• [The task]:
Word for word, set down the lines from the one that contains "Given: Click the" through the final line of the data; no pictures belong in the copy.

----- Source material -----

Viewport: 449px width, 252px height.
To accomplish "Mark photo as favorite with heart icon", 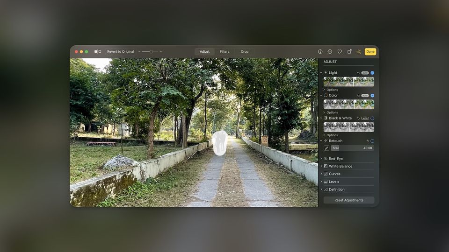I will [x=340, y=52].
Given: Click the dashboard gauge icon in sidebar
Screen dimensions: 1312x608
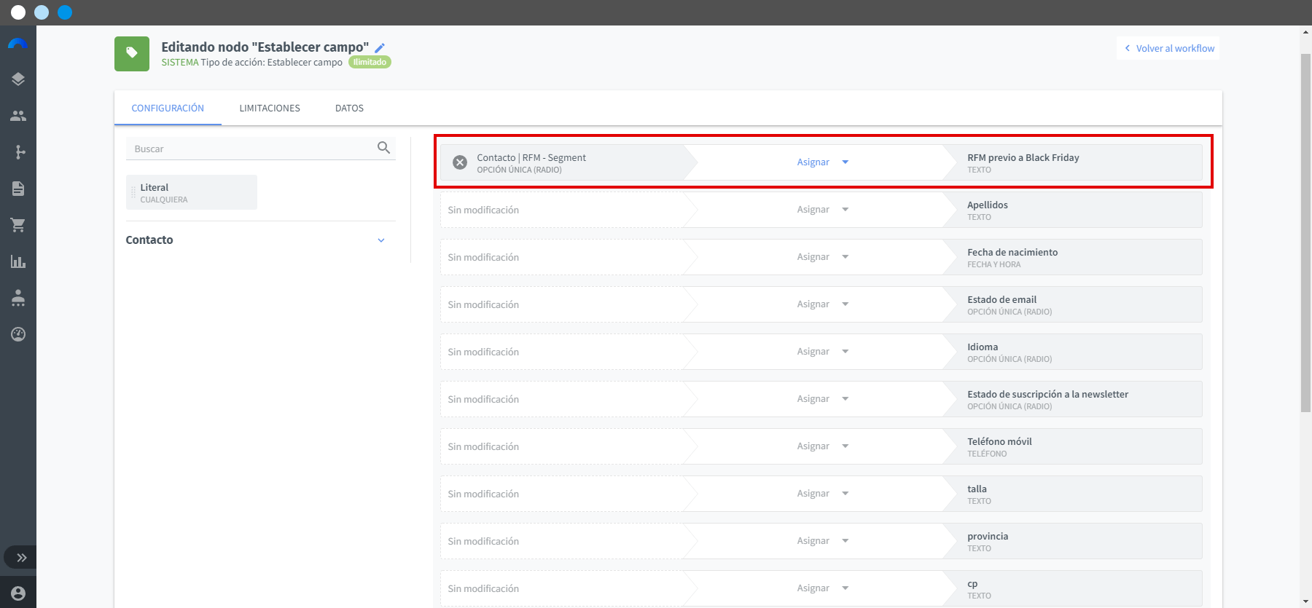Looking at the screenshot, I should coord(18,334).
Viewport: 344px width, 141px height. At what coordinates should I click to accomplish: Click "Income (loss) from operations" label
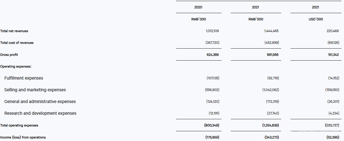23,137
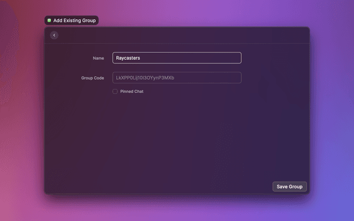Click the green icon beside Add Existing Group

tap(49, 20)
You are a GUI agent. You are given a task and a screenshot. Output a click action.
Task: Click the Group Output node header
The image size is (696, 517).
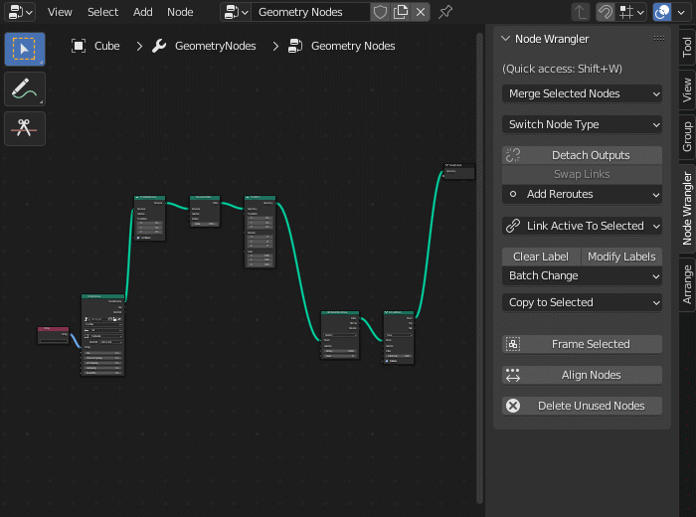[458, 165]
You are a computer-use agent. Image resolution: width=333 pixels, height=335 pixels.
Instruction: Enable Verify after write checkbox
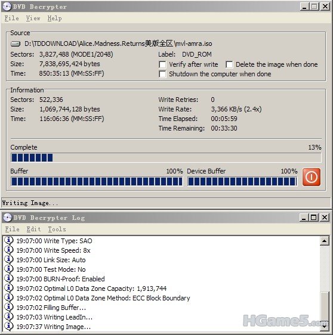pyautogui.click(x=162, y=64)
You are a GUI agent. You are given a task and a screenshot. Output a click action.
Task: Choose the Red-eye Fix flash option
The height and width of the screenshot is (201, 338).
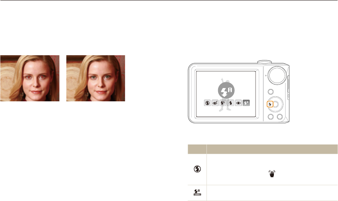[x=215, y=103]
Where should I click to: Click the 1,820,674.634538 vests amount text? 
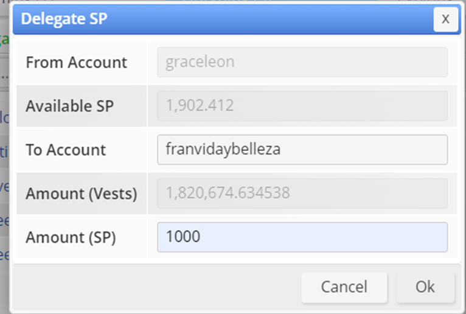228,194
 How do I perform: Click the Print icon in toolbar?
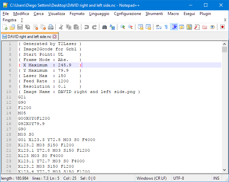tap(51, 27)
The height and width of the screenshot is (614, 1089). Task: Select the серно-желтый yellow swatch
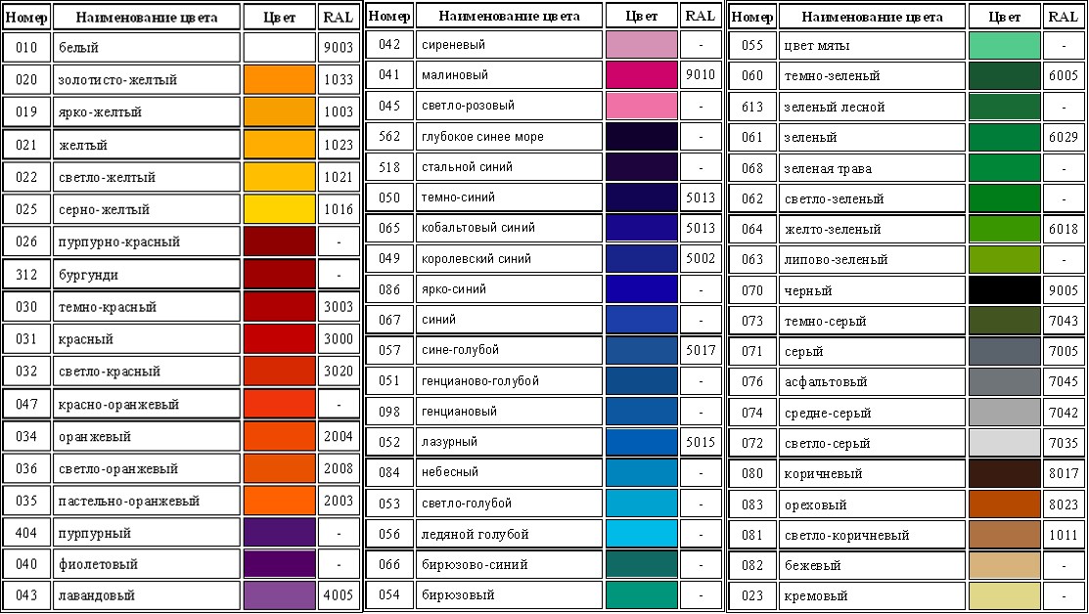[280, 209]
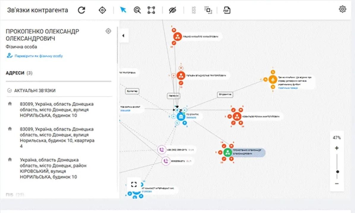The height and width of the screenshot is (213, 355).
Task: Open the Перевірити як фізичну особу link
Action: point(38,56)
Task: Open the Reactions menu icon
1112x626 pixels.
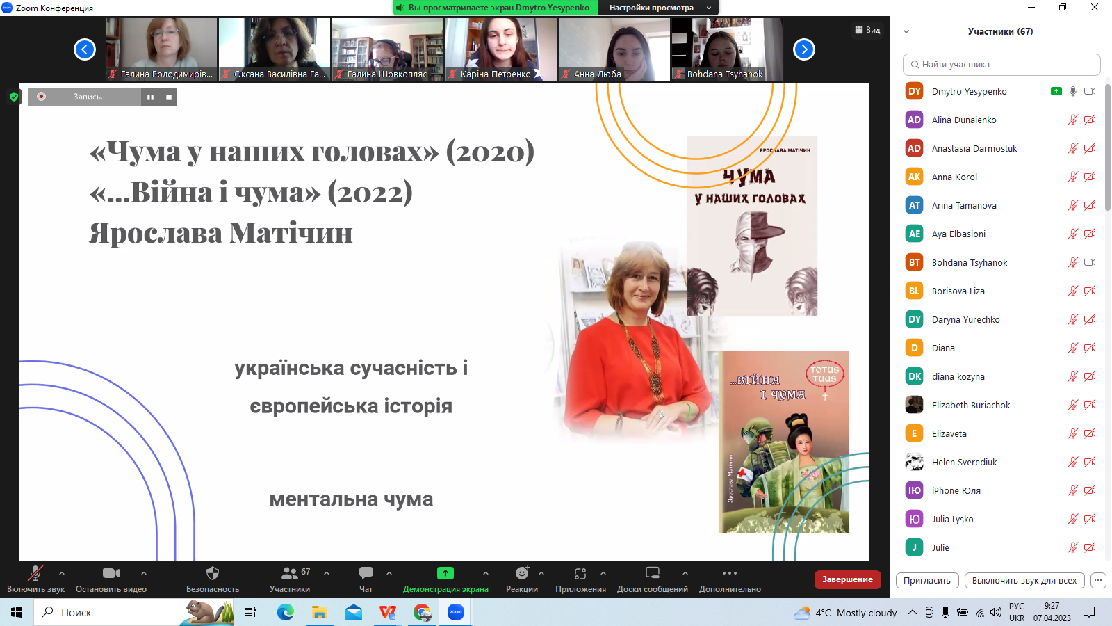Action: click(522, 574)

-----

• [Solution]:
Given: Click the dashboard gauge icon in sidebar
Screen dimensions: 1312x608
Looking at the screenshot, I should coord(18,334).
Viewport: 344px width, 141px height. At what coordinates should I click to accomplish: Click "Income (loss) from operations" label
23,137
Click the green icon beside Add Existing Group

tap(49, 20)
You are a GUI agent. You are given a task and a screenshot. Output a click action.
Task: Click the Group Output node header
The image size is (696, 517).
[458, 165]
You are a computer-use agent. Image resolution: width=333 pixels, height=335 pixels.
Instruction: Enable Verify after write checkbox
pyautogui.click(x=162, y=64)
You are a GUI agent. You are given a task and a screenshot. Output a click action.
Task: Choose the Red-eye Fix flash option
The height and width of the screenshot is (201, 338).
[x=215, y=103]
Where should I click to: Click the 1,820,674.634538 vests amount text? 
228,194
 How do I perform: Click the Print icon in toolbar?
tap(51, 27)
The height and width of the screenshot is (614, 1089). Task: Select the серно-желтый yellow swatch
[280, 209]
The height and width of the screenshot is (213, 355).
Task: Open the Перевірити як фізичну особу link
Action: point(38,56)
Task: Open the Reactions menu icon
1112x626 pixels.
Action: click(522, 574)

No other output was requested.